Wow! Where to start? I had been dreading this episode, concerned that SJW influences would make the sober historical reality into a preachy anti-white male diatribe. But I needn’t have worried. Malorie Blackman – author of a series of dystopian young adult books – has penned an incredible tale with series showrunner Chris Chibnall. Rosa centres on the the pivotal actions of Rosa Parks in what is a welcome return to the ‘historicals’ that early Who used regularly to great effect. Indeed it was part of the original Sixties series’ remit to educate its watchers, many of whom would be children after all. This new series really has taken the show back to its roots and it’s all the stronger for it. It’s made this Who fan fall in love with it all over again.
For anyone who doesn’t know the background, Rosa Louise McCauley Parks was an African American citizen living in Montgomery, Alabama, in the 1950s. This was a time of deep racial divisions and inequality between white people and people of colour – predominantly black people. Rosa had been a law-abiding civil rights activist with NAACP for over 10 years.
Buses back then were segregated into white and black seating areas in a sort of potted apartheid on wheels.

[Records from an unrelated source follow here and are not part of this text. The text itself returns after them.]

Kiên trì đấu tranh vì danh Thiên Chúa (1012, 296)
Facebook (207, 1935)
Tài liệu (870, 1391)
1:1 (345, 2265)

If the bus became full, black people had to give up their seat for white people. Not doing so was a criminal offence. On December 1st 1955, Rosa was particularly tired after a hard day’s work and was travelling on her regular route home. Her bus was quickly filling up with white passengers and soon Rosa was told to give up her seat and move to the black person’s area at the back of the bus. She refused twice and she was forcibly arrested. This act of defiance sparked the ‘Montgomery Bus Boycott’ and lead to civil rights changes.